They are cycling’s goodfellas.

‘The Shark’

For Sicilian Nibali, it was all in his race craft. ‘The Shark of Messina’ had power and strength in abundance – a higher form of athlete who could win the hardest races, the three-week Grand Tours.

He won four, in fact, including being the only rider to break Team Sky’s dominance by claiming the 2014 Tour de France for Astana.

A Vuelta a Espana (2010) and Giro d’Italia (2013) had preceded that – the latter including a dominant victory in the driving snow up on Tre Cima de Lavaredo – before a second Giro followed in 2016 during which he dramatically grabbed the pink jersey with just two stages to go.

Ironically, going downhill was what made Nibali great in the eyes of so many. His balletic poise on the bike while travelling at speeds of 100kp/h would see him power to victory, sometimes wheelie-ing over the treacherous trickles of icy water wandering across the mountain hairpin bends.

If anything, it’s a surprise he didn’t win the legendary season-opening ‘monument’ – one of five in the sport – from Milan-San Remo more than once, given its terrifying final descent off the Poggio climb.

It was there in 2018 that ‘The Shark’ blew away his rivals with an acceleration into San Remo for Bahrain Merida.

It’s fitting that Nibali ends his World Tour career in Italy in the season-closing monument, on roads in Como that will be emblazoned with his name, given he is the only Italian rider in recent times to come close to past heroes such as Gino Bartali, Fausto Coppi and Marco Pantani.

“Winning can be addictive,” Nibali told Eurosport last year. “When you cross the finish line, it’s a mix of emotions that goes to your soul, but also your head.”

He later added: “I can’t forget that I left home when I was 15 years old. I think I gave a lot to cycling and now it’s time to give time back to all the people who sacrificed things for me.”

Valverde and Nibali

‘El Bala’

Spaniard Valverde will also be at home in the sense his final act is a one-day race – his speciality.

Valverde has won several races in his career, including 16 Grand Tour stages, but there was one particular week during most seasons where he was practically unbeatable.

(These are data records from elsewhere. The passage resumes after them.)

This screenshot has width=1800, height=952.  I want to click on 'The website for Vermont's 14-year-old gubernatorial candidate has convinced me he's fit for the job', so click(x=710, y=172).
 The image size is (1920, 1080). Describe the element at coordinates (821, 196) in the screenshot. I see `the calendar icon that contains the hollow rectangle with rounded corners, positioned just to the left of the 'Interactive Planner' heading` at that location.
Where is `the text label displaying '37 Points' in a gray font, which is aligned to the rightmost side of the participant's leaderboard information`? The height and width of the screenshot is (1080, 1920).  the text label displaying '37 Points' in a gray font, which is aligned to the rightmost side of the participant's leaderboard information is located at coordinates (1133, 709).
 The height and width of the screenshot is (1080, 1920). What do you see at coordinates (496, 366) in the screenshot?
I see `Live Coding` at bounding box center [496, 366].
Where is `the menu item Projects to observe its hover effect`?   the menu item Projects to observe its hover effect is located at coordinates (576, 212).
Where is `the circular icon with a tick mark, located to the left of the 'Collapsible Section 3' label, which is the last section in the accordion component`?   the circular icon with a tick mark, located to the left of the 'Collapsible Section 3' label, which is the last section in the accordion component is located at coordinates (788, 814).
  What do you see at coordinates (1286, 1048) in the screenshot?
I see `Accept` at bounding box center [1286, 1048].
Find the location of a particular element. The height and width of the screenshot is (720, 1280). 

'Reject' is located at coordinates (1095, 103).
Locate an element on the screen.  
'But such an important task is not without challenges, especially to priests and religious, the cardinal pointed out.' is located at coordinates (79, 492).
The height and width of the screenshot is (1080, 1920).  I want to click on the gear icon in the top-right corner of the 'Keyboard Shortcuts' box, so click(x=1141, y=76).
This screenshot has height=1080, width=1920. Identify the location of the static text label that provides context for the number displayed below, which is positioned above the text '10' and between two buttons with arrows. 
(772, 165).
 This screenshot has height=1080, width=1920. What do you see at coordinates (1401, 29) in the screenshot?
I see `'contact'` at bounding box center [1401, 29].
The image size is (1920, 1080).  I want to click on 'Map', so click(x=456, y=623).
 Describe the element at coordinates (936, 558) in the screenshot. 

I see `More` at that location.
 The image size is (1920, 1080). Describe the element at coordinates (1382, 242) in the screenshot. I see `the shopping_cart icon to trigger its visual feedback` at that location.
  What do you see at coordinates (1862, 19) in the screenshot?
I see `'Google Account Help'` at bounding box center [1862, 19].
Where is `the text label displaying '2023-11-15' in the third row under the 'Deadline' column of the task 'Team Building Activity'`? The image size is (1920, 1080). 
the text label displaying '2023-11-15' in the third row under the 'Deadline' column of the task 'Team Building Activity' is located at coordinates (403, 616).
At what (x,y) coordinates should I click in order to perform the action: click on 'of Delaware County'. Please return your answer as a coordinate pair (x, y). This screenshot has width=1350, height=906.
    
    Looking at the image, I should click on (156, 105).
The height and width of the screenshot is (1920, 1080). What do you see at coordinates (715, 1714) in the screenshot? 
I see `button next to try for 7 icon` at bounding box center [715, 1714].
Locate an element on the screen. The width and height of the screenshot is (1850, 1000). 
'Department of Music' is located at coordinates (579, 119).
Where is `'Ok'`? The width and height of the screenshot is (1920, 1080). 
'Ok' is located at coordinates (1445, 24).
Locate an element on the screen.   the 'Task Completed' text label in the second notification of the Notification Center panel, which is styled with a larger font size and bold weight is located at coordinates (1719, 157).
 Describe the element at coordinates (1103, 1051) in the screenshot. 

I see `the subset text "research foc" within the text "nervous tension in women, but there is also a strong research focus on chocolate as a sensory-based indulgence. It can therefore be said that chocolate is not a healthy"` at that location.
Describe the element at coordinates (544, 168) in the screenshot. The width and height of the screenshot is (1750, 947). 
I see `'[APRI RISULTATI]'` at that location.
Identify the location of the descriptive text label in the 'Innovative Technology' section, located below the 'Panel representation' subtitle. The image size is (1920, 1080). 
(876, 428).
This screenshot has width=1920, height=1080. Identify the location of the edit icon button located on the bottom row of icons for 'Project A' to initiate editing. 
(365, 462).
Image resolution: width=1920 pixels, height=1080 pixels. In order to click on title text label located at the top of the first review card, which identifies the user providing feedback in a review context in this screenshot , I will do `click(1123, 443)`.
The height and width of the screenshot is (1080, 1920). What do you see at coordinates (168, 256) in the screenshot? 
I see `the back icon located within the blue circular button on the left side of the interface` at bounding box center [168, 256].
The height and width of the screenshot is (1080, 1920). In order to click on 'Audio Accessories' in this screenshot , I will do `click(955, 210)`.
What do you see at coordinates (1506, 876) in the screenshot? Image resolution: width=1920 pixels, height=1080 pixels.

He notably won the often brutally cold Belgian monument Liege-Bastogne-Liege four times, and the preceding classic La Fleche Wallonne on five occasions.

His slight frame was seemingly perfect for Belgium’s short, sharp climbs, even though he did win across three weeks in his home Vuelta a Espana in 2009.

“Liege-Bastogne-Liege is a really hard race, very demanding,” Valverde told BBC Sport recently. “Any World Tour race is hard, but I don’t know… I like the race atmosphere and doing a monument is always very special – this race also suits my characteristics really well.”

His career is decorated, and no other rider is treated more royally than ‘El Bala’ (The Bullet), not least by his Movistar team. That was illustrated in the Netflix documentary ‘The Least Expected Day’, which highlights the Spanish squad’s struggles on the road and in the team bus.

And yet Valverde’s ‘palmares’ – his CV – is viewed by some as lacking. Britain has a lot to do with that, given the country’s success – through Bradley Wiggins, Chris Froome and Geraint Thomas – across the Sky/Ineos era which often put paid to the efforts of both these patriarchs of the peloton.

One of Valverde’s greatest races, he remembers, was a victory soon after the death of his friend Michele Scarponi in 2017 following the Italian’s training accident.

“Man, all of these races are very beautiful, really any of them such as perhaps 2006 or ’08, but the year I won after Michele Scarponi was a bit more special.”

Scarponi was another ‘goodfella’ and a team-mate of Nibali’s at Astana. It is the team Nibali will end his career with after a total of five seasons with them and 17 on the road in total.

The results in recent years haven’t come easily, but Valverde’s world road champion’s rainbow jersey in 2018, and the pair coming over the line within 10 seconds of each other for first and second in a shortened stage 20 of the 2019 Tour de France, demonstrate why they were so admired in the cycling community.

To their fans they were movie stars with muscle, who had it all just for the asking. If they didn’t win, it didn’t matter. They would go out and race some more – whichever team they raced for, they pretty much ran everything.

The hardest thing for them – and the fans – will be leaving the life.